Kostenexplosion: Betrüger in Weiß
Die Abrechnung von Gesundheitsleistungen ist so bürokratisch, dass Betrug nur in Ausnahmefällen auffliegt. In Bremen kooperieren wenigstens die Ermittler.
Die Abrechnungs-Modalitäten zwischen Ärzten und Krankenkassen sind kompliziert und bürokratisch, das lässt viel Spielraum für kleine und große Betrügereien. Mit einer gemeinsamen "Prüfgruppe" versuchen Bremer Krankenkassen in Kooperation mit der Kassenärztlichen Vereinigung, die auch die Ärzte vertritt, und der Kripo solchen Betrugsversuchen auf die Spur zu kommen. Auf 653 bearbeitete Fälle kommt die Bremer Prüfgruppe in ihrer Bilanz der letzten zehn Jahre - auch wenn davon nur 79 Fälle nachweisbar waren, summiert sich der Schadensersatz allein für die Kassen auf 4,5 Millionen Euro.
Die größte Summe davon geht auf das Konto einer kommunalen Bremer Klinik. Die Ermittlungen in dem Fall haben aber bisher noch nicht zur Erhebung einer Anklage geführt.
Durch die Presse ging in Bremen der Abrechnungsbetrug mit Methadon-Rezepten - ein Apotheker bekam von Süchtigen ein etwa 400 Euro teures Rezept und gab dafür nicht Methadon, sondern ein Handgeld ab. Der Mann hat inzwischen seine Approbation verloren und musste Privatinsolvenz anmelden.

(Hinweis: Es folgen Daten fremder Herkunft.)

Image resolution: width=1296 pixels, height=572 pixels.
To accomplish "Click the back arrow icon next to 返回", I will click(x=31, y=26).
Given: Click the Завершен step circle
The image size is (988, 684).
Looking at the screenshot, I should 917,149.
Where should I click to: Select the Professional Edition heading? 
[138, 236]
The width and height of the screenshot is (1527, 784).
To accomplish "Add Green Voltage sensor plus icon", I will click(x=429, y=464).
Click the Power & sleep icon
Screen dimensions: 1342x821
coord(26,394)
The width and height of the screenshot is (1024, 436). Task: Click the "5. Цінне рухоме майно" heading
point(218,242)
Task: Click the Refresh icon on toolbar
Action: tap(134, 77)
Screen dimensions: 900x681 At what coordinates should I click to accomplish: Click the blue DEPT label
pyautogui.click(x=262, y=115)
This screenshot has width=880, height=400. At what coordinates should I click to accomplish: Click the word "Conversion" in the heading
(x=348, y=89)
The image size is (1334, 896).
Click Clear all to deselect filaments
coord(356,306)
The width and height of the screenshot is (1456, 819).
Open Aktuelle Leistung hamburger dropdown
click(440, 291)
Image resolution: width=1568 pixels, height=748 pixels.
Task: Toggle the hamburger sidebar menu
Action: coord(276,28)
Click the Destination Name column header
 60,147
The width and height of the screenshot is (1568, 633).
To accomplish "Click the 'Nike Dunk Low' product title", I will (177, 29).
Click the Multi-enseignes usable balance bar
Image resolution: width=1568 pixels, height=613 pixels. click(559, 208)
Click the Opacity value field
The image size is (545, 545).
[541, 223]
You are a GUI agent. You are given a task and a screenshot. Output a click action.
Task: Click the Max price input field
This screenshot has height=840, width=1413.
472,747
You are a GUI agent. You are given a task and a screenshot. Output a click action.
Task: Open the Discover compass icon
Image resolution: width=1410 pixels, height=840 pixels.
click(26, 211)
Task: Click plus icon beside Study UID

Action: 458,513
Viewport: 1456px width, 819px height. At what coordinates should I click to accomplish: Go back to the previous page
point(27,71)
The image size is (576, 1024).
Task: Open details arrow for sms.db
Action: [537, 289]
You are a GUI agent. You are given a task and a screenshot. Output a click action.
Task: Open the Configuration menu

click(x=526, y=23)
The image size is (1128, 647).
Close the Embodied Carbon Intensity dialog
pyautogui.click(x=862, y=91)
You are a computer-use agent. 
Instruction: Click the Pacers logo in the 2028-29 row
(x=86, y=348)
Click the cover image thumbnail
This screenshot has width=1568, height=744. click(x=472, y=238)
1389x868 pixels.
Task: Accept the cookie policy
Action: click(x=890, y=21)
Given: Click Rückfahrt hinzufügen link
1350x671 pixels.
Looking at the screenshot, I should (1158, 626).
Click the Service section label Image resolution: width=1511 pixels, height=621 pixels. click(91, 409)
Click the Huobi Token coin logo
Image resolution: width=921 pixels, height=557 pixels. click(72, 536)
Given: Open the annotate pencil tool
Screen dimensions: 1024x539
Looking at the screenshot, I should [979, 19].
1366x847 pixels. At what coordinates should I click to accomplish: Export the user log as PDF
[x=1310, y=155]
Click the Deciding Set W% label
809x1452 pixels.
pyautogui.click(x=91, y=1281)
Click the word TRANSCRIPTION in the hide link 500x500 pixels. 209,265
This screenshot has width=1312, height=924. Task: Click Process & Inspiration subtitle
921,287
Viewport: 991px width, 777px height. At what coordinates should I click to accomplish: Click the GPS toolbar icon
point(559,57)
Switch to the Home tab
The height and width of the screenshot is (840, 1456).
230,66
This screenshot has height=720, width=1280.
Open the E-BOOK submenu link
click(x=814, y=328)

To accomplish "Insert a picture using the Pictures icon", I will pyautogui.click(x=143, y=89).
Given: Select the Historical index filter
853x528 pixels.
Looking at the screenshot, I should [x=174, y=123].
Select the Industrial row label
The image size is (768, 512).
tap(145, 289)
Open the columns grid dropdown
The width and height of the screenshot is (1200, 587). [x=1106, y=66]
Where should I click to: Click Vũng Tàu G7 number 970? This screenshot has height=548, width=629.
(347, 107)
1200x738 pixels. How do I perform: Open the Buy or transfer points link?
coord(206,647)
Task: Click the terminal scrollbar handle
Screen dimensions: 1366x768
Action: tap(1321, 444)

Strafrechtlich abgeschlossen - mit einer Freiheitsstrafe auf Bewährung - ist auch der Fall eines Lungenfacharztes, der in 630 Fällen eine Untersuchung mit der Berufsgenossenschaft abrechnete und gleichzeitig bei der Krankenkasse. Da normalerweise die beiden Kostenträger untereinander keinen Datenabgleich machen, fiel das über Jahre nicht auf. Die Prüfgruppe beziffert den Schaden auf 190.000 Euro.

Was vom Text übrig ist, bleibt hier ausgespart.